◆ **Extracted data entries**:
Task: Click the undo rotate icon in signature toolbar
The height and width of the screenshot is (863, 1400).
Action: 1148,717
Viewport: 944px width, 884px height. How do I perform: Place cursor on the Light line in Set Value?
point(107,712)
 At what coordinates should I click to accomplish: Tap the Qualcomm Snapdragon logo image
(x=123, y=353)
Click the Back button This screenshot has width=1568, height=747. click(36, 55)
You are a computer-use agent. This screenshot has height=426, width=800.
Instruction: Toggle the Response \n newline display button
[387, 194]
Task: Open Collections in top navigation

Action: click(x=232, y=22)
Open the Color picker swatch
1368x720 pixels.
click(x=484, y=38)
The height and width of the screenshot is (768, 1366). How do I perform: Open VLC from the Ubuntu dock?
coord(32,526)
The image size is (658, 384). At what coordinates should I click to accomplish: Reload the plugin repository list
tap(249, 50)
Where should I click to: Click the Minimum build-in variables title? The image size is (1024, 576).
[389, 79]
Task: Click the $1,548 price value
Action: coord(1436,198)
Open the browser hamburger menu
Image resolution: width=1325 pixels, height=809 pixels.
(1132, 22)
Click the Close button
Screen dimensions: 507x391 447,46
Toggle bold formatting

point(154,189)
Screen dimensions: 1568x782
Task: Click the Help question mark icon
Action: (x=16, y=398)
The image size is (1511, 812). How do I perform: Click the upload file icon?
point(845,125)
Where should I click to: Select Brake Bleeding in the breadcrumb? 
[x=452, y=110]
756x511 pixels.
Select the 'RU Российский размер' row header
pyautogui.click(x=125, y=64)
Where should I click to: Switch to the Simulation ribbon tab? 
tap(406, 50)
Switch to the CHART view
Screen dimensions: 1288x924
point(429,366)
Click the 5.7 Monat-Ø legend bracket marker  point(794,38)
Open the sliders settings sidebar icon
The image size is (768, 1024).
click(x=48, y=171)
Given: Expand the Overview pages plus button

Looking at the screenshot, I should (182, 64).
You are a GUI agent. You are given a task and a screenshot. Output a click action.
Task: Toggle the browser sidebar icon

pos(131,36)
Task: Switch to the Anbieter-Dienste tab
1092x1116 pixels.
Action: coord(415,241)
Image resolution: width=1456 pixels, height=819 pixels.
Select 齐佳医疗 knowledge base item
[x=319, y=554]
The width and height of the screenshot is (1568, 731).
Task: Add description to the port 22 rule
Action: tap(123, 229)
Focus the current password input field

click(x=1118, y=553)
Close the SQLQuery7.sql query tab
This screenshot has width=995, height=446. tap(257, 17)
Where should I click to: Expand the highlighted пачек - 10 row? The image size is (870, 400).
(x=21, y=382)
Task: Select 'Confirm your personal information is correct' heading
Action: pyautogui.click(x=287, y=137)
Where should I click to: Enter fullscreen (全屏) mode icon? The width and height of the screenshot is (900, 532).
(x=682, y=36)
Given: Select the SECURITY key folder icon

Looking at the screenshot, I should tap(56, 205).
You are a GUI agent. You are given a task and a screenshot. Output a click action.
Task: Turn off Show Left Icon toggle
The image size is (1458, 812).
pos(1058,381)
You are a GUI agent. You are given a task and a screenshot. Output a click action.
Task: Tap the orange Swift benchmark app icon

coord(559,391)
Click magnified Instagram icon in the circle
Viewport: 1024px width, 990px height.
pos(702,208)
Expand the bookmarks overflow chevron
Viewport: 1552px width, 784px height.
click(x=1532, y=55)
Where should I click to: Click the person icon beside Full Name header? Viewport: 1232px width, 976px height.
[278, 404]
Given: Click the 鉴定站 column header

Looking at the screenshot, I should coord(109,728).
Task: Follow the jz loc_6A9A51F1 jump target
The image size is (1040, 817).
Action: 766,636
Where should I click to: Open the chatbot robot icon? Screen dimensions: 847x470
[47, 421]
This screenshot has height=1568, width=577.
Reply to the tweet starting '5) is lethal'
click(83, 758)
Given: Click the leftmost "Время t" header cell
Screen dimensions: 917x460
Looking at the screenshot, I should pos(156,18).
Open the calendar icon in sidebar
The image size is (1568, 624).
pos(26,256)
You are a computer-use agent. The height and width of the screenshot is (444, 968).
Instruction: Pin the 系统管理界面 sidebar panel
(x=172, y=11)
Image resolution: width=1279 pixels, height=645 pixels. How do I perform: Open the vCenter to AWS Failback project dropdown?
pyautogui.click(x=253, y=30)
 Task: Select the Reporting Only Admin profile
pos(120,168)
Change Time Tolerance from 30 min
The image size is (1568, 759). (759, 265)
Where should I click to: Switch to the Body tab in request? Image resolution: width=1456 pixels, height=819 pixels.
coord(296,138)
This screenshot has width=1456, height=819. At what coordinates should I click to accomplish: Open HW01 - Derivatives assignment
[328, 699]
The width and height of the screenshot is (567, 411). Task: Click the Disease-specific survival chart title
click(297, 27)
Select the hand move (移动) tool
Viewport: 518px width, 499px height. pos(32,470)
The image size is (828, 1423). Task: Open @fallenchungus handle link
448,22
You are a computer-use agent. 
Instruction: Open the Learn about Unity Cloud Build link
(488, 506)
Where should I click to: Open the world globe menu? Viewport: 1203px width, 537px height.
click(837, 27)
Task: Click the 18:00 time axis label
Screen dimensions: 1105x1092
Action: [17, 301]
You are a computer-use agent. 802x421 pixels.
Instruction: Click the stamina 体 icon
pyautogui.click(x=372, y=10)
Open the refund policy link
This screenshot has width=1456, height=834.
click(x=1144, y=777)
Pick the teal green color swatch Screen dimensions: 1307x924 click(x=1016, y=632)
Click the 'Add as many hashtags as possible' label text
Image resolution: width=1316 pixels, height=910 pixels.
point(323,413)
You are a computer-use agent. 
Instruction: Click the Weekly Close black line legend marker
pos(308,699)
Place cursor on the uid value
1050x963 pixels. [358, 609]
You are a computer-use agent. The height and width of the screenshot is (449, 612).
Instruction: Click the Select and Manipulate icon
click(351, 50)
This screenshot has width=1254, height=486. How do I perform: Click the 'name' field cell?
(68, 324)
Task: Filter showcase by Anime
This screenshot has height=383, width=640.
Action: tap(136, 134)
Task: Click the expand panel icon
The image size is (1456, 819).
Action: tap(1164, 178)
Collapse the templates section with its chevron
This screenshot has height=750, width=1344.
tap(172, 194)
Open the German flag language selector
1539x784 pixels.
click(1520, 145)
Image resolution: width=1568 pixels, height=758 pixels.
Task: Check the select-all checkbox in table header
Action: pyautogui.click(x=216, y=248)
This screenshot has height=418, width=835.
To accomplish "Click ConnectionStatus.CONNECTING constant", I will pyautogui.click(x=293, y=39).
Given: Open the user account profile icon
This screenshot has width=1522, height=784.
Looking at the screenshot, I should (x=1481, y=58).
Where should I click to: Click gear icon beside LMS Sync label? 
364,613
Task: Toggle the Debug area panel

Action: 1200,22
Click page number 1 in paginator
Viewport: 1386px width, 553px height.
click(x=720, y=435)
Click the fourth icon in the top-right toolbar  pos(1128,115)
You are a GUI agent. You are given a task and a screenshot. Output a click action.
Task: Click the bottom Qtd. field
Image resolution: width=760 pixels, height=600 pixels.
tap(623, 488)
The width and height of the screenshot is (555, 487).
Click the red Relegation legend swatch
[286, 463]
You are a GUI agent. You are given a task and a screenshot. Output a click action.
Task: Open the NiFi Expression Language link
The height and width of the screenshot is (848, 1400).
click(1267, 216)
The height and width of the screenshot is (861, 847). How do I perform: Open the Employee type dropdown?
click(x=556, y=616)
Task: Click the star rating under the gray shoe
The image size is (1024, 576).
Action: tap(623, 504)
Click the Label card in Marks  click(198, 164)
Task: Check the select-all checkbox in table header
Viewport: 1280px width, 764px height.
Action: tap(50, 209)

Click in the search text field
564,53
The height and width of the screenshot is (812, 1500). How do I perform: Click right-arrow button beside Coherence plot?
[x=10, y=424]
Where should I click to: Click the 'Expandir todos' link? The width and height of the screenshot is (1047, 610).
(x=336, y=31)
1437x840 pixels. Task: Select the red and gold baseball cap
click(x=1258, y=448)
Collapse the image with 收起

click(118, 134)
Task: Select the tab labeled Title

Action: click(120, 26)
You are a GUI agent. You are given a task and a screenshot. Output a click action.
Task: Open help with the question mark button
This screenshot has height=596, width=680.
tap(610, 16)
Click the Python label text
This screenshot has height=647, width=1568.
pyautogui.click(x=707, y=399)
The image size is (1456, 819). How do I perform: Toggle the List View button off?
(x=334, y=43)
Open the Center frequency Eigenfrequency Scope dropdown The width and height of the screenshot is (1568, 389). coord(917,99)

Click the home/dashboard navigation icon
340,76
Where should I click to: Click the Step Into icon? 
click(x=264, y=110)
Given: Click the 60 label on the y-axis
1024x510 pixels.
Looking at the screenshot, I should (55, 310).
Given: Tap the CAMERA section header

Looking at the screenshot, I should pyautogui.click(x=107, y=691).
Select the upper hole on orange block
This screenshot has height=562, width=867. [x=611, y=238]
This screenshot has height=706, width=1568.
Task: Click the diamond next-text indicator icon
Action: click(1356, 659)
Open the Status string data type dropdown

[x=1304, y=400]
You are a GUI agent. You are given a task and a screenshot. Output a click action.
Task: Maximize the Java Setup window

◆ **Stated exercise**: Arrange the lines of the material starting at the line containing "Click the 5.7" and ending at the line containing "click(x=1118, y=553)" as a JSON list of strings, one string per line, with blank lines left out.

◆ **The result**:
[
  "Click the 5.7 Monat-Ø legend bracket marker  point(794,38)",
  "Open the sliders settings sidebar icon",
  "The image size is (768, 1024).",
  "click(x=48, y=171)",
  "Given: Expand the Overview pages plus button",
  "Looking at the screenshot, I should (182, 64).",
  "You are a GUI agent. You are given a task and a screenshot. Output a click action.",
  "Task: Toggle the browser sidebar icon",
  "pos(131,36)",
  "Task: Switch to the Anbieter-Dienste tab",
  "1092x1116 pixels.",
  "Action: coord(415,241)",
  "Image resolution: width=1456 pixels, height=819 pixels.",
  "Select 齐佳医疗 knowledge base item",
  "[x=319, y=554]",
  "The width and height of the screenshot is (1568, 731).",
  "Task: Add description to the port 22 rule",
  "Action: tap(123, 229)",
  "Focus the current password input field",
  "click(x=1118, y=553)"
]